# START OF RECORDS

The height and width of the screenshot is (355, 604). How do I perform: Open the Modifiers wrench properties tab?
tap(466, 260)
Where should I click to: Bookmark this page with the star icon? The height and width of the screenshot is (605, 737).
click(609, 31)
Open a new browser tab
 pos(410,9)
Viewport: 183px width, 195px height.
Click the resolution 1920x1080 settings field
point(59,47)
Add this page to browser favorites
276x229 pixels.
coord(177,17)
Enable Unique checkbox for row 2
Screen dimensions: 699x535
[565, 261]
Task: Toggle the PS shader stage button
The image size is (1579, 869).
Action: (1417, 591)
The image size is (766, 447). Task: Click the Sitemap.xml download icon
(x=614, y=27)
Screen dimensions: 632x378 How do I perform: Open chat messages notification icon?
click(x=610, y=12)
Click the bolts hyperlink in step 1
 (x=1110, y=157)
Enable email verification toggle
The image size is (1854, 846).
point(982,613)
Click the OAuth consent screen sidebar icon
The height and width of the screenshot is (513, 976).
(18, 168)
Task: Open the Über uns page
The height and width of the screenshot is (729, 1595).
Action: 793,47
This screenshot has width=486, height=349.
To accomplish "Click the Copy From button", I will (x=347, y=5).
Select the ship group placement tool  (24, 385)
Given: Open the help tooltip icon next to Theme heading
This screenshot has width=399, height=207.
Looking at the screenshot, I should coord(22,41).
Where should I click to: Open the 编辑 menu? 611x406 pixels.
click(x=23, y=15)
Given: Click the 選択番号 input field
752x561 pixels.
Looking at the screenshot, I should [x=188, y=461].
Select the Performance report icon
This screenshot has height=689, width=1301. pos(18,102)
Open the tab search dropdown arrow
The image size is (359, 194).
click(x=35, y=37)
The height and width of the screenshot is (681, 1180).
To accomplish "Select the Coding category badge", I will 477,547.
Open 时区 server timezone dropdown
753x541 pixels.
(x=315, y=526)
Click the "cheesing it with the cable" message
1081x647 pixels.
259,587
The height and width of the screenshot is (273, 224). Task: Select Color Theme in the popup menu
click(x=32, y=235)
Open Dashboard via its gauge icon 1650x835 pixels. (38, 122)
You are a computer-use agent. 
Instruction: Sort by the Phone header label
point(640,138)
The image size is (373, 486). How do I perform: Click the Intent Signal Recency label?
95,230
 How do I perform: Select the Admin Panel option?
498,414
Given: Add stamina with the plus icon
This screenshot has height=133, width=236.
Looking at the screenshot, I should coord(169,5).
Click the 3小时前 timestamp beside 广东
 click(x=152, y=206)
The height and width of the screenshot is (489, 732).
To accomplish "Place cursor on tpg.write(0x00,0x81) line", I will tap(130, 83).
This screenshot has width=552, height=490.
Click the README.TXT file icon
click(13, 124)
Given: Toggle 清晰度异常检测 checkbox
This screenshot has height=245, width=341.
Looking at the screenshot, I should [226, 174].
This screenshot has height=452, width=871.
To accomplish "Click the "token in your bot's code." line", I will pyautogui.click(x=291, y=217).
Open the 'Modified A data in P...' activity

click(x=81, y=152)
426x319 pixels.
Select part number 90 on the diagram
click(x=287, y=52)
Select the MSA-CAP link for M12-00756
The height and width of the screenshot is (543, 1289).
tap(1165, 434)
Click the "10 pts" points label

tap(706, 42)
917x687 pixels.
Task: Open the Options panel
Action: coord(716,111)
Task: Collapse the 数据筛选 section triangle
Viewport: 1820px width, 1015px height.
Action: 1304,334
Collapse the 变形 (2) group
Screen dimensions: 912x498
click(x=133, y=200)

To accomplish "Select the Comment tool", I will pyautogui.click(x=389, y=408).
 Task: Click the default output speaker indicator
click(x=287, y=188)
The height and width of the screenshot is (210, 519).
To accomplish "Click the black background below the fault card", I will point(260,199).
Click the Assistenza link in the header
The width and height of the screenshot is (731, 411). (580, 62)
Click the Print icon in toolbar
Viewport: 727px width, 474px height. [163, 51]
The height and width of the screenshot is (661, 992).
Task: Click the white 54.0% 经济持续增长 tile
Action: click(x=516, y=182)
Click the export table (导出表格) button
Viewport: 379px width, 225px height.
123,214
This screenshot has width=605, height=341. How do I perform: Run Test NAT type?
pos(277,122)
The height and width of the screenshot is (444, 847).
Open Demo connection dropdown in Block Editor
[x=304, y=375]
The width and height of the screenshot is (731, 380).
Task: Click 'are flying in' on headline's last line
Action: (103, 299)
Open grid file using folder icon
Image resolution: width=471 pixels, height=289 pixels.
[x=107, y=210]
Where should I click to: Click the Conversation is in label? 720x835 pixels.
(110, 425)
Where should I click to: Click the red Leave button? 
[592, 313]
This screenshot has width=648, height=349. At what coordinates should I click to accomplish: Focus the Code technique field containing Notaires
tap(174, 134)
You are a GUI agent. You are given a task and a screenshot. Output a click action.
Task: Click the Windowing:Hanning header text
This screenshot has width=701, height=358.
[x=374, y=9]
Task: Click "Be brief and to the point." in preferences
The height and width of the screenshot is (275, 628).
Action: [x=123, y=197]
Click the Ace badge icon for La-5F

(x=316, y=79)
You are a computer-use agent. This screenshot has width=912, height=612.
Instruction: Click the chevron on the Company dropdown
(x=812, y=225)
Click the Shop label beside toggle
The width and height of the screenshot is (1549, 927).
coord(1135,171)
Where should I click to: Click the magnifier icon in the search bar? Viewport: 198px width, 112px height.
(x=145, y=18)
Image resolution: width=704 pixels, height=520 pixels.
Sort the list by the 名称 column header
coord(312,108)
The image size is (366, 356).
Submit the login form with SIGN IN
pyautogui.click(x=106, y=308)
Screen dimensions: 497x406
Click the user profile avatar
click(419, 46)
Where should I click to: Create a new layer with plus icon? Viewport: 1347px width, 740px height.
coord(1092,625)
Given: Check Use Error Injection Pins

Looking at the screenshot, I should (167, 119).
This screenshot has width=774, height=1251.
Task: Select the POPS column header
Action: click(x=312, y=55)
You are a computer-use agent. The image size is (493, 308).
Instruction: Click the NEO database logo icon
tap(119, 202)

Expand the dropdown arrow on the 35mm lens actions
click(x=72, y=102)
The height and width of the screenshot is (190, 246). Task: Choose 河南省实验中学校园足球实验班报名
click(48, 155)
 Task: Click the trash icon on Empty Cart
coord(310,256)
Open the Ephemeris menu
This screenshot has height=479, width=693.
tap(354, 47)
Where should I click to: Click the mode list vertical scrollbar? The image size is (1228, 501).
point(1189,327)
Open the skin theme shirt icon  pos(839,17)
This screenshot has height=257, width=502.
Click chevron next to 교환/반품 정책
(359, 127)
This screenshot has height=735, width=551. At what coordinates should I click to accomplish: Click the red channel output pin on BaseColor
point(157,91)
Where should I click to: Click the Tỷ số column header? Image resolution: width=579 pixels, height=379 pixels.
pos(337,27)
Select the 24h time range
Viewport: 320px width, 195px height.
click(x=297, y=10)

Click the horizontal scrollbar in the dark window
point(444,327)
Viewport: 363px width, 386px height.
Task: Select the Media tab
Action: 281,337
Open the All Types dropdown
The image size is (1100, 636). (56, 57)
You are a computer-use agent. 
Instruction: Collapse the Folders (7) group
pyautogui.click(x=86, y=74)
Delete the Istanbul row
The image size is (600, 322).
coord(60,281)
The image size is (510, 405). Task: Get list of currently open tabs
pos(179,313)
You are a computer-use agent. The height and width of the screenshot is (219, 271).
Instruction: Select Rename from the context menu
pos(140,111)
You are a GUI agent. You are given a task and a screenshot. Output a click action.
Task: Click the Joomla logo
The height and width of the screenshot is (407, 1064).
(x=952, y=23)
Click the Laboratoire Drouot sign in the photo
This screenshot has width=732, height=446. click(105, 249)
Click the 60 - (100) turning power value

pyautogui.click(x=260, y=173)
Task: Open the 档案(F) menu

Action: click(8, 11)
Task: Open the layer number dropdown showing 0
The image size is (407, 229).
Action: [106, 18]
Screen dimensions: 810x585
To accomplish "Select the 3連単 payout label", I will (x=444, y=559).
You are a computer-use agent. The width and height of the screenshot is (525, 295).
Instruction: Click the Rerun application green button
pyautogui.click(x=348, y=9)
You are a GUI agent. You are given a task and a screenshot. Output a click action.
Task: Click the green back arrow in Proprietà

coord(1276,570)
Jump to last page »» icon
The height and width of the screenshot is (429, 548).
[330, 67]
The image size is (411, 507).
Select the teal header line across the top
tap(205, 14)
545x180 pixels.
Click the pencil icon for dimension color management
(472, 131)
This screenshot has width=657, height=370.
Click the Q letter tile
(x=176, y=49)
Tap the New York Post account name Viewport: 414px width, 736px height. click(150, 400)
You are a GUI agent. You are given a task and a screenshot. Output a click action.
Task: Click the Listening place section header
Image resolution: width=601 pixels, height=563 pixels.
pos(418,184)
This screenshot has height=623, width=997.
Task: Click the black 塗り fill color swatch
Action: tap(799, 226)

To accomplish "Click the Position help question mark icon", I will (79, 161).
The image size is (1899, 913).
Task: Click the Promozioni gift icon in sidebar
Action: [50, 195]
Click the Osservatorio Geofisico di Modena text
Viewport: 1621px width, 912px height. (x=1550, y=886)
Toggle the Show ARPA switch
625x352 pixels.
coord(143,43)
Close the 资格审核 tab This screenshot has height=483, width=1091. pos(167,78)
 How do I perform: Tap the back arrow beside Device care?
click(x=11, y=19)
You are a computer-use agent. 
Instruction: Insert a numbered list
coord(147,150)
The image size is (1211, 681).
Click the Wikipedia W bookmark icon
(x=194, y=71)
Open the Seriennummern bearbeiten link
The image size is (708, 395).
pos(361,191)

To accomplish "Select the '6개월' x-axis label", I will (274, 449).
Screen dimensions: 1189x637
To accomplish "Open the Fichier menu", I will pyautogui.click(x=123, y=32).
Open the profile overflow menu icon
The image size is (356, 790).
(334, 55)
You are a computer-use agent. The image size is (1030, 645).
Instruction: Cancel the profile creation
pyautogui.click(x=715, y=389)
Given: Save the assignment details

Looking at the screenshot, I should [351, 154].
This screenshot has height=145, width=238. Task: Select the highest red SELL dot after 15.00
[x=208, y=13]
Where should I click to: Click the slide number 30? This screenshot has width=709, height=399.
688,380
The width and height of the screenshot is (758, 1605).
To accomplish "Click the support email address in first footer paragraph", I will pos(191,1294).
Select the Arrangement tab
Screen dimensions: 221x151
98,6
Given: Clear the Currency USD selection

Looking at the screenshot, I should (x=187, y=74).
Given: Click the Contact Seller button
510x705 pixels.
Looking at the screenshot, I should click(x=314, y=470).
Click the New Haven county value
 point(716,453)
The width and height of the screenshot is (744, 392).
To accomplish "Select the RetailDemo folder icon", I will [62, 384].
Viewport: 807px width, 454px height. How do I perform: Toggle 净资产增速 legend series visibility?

# END OF RECORDS

Revise the records beginning at the line that has "The height and width of the screenshot is (190, 246)." and stopping after the line that has "tap(354, 47)". Give only those lines, with "trash icon" changed to "delete button" and all else unchanged.

The height and width of the screenshot is (190, 246). Task: Choose 河南省实验中学校园足球实验班报名
click(48, 155)
 Task: Click the delete button on Empty Cart
coord(310,256)
Open the Ephemeris menu
This screenshot has height=479, width=693.
tap(354, 47)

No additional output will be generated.